One of the hardest things for me about being a parent is dealing with the idea that there are just certain things I can’t (and even shouldn’t) do for my kids. I didn’t realize just how strong the urge would be to jump in the middle of something they were doing and “help.”
I want to help them cheat at life.
Even by my standards this is a horrible idea. I still wonder, though, if I could give my kids the real benefit of my experiences, what would I give them?
When you’re a kid, life is really just a series of screw-ups waiting to happen. Sometimes I forget this, which leads me to ask the largely rhetorical question: “What were you thinking?”
I have failed atrociously over the course of my life; fortunately, the biggest Fails have happened well before the era of Social Media so they exist undocumented, save in the mythology of my old friends.
Note to old friends who may be reading this: I will be moderating the heck out of these comments. “Undocumented” is the key word here.
I wish I could rip some of these mistakes right out of my head, blow on them a bit to dust them off, and then shove them Nintendo-style into right into their little brains.
No, don’t ask that person out! Look what will happen! [thunk]
Beer OR Jagermeister, not Beer AND Jagermeister! Look what will happen! [thunk]
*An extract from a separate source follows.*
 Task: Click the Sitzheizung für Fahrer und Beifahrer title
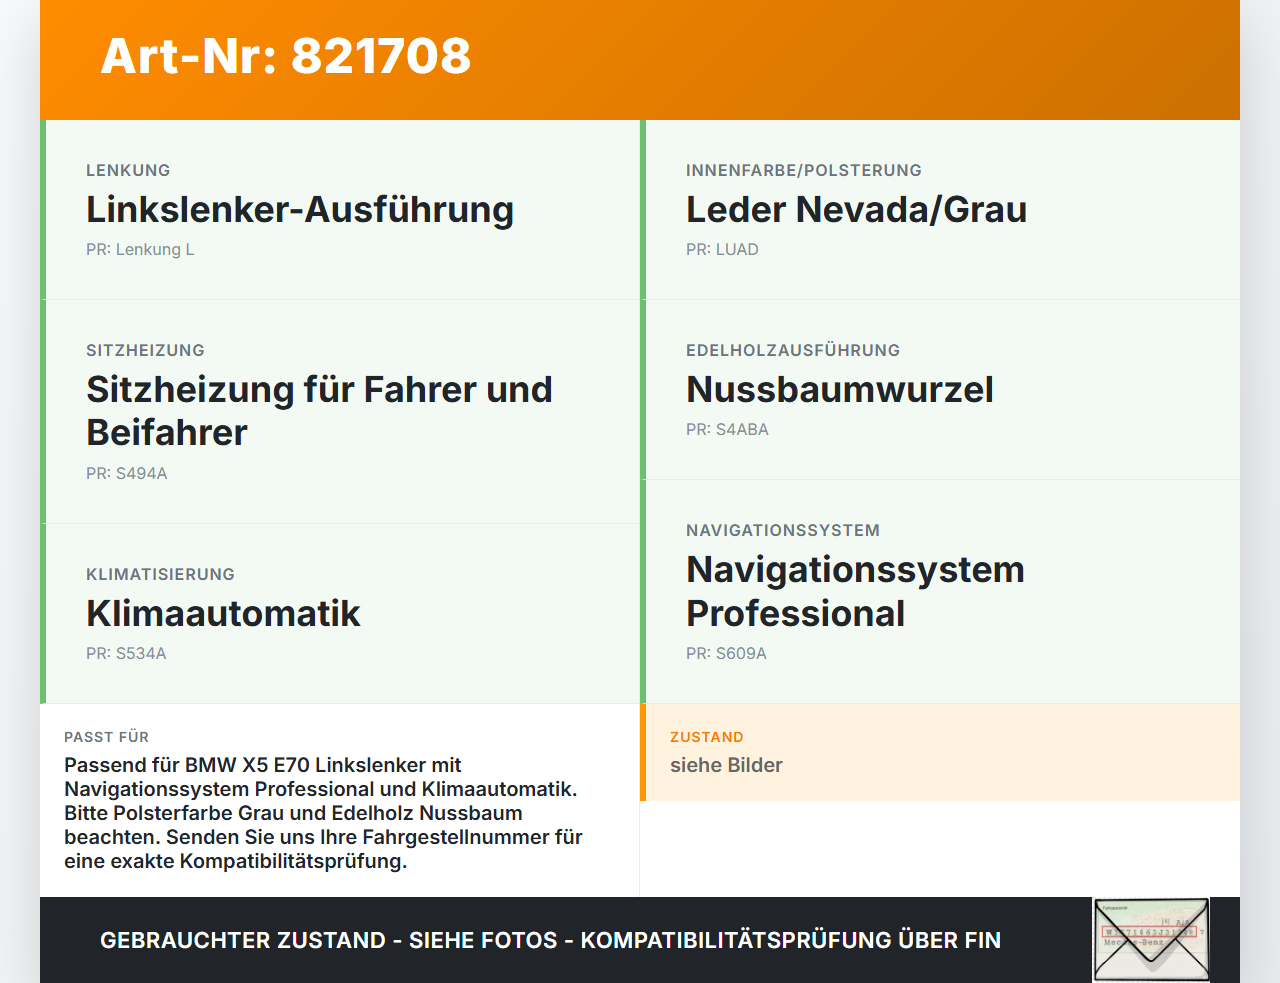(x=319, y=411)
Watch out for that tree! [thunk]
How is a kid supposed to know when they’re good at something or not, when they haven’t sucked at enough things to be able to know what being good at something feels like?
On the other hand, I have sucked at a looooot of things. Here’s a short selection:
- I had an ill-considered foray into stand-up comedy my senior year of high school that resulted in the football team chasing me off the stage
- I got fired from my job in gas station when I was 17. Fired. From a gas station.
- All of 1997.
I wish I could give my kids the feeling that no matter what, everything will probably be all right in the end, even if it takes a while to get there.
Sometimes things aren’t all right in the end, though. Like a tree that’s been pruned by a 1976 Volvo, sometimes life comes along and takes a big chunk out of you and It. Never. Grows. Back.
Death of a loved one. Stricken by disease or injury. The world is full of stories of people who inspire us by not just surviving but thriving in the face of something life-altering. Even if you’re in really bad shape, you can get better.
I used to believe that if I ever ran away to a Tibetan monastery and devoted my entire life to mastering the martial arts and learning Ancient Secrets that I could one day become Batman. The fact that I wasn’t yet Batman was a matter of personal choice–I just didn’t exercise the option.
One day I groggily sat up, scratches myself inappropriately, coughed, and threw my back out. At that precise moment I realized that, like a cosmic odometer rolling over an infinitesimal probability, my chances of becoming Batman went from practically zero to exactly zero.
I am still coming to terms with the door closing on my once-promising career in the Justice League. I haven’t given up on the gadgets or the batmobile yet. On the plus side, I have realized there are an entire set of things that are not me, and I am totally fine with this.
One of the things I never realized was just how good I had it, whenever it was being had. Consider:
When you’re a baby people feed you, ooh and ah over you, you can sleep as much as you want, and toes are a delicious and entertaining treat. It probably doesn’t get any better than this, but you’re a stupid baby and in a rush to be a “big kid” so you can do it all by yourself. STUPID BABY! GO BACK TO BEING A BABY!
When you’re a big kid your job is to play and learn. Sometimes things are hard–like the pavement, which you are always running into. If you make a mess of things, though, no one will really remember except your sister, because remembering all of your mistakes is what sisters are for. You still get fed with alarming regularity and you never want to sleep. Toes are not as delicious as pizza. You can’t reach the high stuff in the cabinets without climbing on the counter. If only you were a little bigger, a little taller, a little faster.
When you’re a teenager you don’t “play” any more (unless it’s video games or sports), but you do a lot of “hanging out”, which looks a lot like playing but is less lame. Your parents claim they feed you, but you suspect they are lying liars because you are always hungry. You can finally reach the top shelf without having to climb on the counter, yay! You can also be tried as an adult just for having a girlfriend with high-strung parents, boo. Mostly, you just can’t wait to go to college.
In college you do less drudgery than you ever did your entire academic career and you’re entirely unsupervised. You are legally an adult but still mentally a child, with all of the rights and privileges that go along with making horrible life choices that entails. You are also broke and can’t wait until you get out of school and get a Real Job.
You finally land your first Real Job, only to discover that now you have Real Bills. You wake up dreaming of sucking on toes and book an appointment with your therapist because that can’t be normal…
Up Up Down Down…
I was swapping kid stories with a friend the other day and she was sharing an elaborate hoax she pulled off on their kids to get them to think they had school on a holiday, complete with a fake twitter account and everything, which was absolutely brilliant. This, I think, is the perfect metaphor for why experience has to be earned and not given:
Without the head start of old age, how the heck am I supposed to mercilessly troll my children?